Data for this exercise:
◇ ◇ ◇ ◇ ◇ ◇ ◇

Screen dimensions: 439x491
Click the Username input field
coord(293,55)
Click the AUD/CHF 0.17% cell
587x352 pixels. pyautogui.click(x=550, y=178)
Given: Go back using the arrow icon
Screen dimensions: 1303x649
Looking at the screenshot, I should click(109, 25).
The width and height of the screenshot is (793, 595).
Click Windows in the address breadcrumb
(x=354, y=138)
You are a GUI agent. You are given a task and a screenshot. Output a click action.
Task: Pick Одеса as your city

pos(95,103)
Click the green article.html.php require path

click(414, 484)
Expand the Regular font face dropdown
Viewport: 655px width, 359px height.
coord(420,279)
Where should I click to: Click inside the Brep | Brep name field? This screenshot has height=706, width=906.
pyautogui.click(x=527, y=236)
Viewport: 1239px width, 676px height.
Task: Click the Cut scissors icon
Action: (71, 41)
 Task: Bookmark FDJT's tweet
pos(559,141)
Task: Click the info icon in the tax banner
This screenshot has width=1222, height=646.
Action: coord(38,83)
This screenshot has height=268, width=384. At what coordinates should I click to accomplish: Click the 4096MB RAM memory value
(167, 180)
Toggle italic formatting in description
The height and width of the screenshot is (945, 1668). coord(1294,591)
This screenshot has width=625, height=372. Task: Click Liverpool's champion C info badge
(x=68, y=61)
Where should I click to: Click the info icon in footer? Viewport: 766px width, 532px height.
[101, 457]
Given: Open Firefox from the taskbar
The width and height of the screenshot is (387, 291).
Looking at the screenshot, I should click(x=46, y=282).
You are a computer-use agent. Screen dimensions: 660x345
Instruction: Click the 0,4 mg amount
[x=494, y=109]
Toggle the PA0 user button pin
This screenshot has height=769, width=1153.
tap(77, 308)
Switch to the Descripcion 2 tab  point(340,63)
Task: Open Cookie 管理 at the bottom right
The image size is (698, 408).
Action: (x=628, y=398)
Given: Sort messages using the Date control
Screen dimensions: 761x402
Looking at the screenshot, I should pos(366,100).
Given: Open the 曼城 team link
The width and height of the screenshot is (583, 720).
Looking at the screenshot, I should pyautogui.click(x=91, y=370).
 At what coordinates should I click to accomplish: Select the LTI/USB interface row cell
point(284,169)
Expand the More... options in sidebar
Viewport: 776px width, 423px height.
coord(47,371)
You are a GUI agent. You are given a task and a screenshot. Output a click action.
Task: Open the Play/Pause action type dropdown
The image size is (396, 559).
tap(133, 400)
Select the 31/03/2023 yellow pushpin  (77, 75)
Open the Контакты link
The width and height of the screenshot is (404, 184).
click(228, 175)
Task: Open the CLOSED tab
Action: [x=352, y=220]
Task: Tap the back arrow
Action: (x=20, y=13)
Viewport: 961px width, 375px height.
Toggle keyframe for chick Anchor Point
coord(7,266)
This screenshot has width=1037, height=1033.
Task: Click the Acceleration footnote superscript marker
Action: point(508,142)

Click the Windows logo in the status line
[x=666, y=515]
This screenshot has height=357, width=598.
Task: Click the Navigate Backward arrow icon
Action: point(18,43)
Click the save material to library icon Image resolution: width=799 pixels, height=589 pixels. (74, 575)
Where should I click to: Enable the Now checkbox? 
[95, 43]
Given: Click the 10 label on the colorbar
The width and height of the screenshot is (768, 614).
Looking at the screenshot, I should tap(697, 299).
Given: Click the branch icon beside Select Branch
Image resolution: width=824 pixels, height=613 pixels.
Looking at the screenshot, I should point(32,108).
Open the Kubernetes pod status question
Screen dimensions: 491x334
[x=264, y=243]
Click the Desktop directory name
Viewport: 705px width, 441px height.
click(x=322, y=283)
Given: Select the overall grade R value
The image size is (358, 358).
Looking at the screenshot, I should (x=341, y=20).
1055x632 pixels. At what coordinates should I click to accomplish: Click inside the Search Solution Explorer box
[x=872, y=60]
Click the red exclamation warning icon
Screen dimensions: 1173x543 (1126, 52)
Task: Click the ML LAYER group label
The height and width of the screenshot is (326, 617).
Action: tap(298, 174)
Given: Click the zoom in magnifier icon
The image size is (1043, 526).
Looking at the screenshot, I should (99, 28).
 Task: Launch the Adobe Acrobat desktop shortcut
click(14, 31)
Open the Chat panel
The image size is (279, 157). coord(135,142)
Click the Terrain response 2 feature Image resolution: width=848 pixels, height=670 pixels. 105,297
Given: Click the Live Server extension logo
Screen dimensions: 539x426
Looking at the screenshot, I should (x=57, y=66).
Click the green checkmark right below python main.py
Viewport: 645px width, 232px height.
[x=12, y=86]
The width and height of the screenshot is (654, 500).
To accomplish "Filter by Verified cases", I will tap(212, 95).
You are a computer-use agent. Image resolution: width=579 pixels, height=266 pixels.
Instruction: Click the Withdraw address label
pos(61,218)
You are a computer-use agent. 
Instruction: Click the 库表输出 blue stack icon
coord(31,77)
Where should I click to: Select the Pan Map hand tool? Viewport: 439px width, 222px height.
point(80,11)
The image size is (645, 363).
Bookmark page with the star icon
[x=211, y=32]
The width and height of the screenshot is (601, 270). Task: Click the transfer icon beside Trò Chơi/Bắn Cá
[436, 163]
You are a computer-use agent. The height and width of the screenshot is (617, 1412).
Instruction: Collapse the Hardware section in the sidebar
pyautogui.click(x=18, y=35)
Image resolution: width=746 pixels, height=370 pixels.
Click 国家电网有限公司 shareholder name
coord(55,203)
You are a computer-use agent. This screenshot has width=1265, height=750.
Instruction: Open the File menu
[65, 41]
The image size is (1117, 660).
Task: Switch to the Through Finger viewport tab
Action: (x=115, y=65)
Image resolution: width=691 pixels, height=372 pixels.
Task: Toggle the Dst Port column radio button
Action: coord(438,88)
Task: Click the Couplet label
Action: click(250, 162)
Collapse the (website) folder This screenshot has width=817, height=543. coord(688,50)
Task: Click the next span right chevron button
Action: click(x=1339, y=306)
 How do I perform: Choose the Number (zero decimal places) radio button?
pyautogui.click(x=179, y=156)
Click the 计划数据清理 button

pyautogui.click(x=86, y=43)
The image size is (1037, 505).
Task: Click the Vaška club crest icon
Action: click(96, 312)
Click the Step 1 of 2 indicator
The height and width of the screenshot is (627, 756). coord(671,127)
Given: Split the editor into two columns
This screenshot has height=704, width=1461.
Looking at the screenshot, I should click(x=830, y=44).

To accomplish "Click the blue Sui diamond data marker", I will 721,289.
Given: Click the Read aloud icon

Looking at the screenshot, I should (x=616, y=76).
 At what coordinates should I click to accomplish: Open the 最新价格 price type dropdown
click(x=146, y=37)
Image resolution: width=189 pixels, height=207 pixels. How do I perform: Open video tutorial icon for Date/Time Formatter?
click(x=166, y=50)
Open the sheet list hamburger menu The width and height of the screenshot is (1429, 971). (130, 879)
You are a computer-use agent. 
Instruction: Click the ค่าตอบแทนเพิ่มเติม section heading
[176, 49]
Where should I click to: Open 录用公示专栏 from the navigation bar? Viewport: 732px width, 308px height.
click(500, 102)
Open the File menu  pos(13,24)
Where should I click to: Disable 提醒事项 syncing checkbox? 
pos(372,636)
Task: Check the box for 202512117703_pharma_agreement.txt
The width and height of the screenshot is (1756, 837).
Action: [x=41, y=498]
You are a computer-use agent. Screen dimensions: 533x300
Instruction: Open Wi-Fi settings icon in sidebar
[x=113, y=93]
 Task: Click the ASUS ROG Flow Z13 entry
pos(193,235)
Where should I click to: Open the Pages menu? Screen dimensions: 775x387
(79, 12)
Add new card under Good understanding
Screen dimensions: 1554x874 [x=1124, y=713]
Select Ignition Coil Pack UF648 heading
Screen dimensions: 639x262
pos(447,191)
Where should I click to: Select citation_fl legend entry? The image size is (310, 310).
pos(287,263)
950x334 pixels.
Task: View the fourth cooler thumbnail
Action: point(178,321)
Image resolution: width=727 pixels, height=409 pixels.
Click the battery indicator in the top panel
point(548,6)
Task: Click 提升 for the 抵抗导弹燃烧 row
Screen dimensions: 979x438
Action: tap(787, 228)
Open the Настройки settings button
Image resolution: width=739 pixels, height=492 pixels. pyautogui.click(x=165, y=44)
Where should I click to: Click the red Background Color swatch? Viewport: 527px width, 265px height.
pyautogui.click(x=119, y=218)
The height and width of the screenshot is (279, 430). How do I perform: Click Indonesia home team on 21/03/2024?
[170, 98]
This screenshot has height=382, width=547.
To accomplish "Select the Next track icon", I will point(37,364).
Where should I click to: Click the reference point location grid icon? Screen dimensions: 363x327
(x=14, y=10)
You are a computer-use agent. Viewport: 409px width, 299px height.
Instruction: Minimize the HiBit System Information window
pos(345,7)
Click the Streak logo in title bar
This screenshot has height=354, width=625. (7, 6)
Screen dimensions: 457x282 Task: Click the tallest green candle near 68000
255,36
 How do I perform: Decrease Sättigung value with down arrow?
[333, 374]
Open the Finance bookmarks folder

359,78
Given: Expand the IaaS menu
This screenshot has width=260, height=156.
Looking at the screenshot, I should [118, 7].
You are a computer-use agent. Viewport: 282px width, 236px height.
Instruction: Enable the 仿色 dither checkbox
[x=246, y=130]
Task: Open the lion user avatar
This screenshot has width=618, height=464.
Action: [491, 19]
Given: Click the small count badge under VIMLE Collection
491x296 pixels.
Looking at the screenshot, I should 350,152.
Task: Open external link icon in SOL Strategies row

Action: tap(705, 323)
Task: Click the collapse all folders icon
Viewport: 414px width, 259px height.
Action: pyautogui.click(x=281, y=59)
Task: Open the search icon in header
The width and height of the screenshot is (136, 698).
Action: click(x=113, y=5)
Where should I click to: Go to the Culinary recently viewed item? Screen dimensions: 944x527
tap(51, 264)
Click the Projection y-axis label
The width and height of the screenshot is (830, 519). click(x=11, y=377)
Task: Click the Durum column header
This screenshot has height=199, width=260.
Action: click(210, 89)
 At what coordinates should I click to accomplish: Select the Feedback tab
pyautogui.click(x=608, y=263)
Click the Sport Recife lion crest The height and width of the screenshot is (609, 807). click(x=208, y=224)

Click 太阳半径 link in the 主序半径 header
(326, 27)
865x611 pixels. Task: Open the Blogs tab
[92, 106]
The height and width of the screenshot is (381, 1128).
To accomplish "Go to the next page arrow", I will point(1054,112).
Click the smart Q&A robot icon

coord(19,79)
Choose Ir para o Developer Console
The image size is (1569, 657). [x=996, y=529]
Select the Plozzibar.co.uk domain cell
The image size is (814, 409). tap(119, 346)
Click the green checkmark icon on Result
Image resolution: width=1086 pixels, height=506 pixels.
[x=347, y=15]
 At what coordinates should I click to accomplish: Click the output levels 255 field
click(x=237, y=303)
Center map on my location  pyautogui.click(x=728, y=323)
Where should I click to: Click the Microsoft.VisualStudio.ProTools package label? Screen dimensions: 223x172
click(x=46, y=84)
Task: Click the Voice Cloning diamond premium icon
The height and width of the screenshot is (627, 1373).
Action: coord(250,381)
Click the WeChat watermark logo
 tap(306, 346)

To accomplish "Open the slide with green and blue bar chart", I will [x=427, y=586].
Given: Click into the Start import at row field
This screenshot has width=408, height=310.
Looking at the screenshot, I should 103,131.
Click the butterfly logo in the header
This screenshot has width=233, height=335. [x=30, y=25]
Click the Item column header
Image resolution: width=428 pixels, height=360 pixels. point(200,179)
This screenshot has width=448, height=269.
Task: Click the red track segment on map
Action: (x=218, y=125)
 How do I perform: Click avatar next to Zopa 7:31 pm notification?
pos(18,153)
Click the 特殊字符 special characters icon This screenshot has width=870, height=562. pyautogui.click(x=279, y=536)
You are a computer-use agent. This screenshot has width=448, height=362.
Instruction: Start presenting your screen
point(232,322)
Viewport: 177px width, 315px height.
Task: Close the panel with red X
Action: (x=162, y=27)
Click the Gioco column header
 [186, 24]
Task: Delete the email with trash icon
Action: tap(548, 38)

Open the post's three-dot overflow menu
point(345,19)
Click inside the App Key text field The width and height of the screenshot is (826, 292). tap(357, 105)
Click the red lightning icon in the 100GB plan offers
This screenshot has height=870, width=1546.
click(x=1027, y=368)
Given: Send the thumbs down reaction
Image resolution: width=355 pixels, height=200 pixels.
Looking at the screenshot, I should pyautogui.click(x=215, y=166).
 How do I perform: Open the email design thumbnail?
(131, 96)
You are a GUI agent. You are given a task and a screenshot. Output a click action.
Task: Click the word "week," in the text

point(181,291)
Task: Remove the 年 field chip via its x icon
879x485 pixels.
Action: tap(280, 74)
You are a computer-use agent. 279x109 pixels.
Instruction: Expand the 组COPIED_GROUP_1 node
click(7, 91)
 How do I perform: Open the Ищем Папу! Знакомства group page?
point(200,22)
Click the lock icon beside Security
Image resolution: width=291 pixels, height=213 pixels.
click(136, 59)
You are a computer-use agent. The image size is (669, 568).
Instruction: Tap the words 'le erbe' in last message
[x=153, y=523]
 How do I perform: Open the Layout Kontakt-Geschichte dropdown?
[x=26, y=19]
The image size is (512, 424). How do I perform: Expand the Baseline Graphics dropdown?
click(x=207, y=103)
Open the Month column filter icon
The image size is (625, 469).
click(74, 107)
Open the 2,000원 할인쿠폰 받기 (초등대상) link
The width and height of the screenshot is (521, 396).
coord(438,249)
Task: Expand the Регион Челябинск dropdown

◇ ◇ ◇ ◇ ◇ ◇ ◇

The task:
Give the exact lines, and only those, from the line containing "1055x632 pixels. At" through the line containing "Task: Click the ML LAYER group label" in the entries above.

Response for this exercise:
1055x632 pixels. At what coordinates should I click to accomplish: Click inside the Search Solution Explorer box
[x=872, y=60]
Click the red exclamation warning icon
Screen dimensions: 1173x543 (1126, 52)
Task: Click the ML LAYER group label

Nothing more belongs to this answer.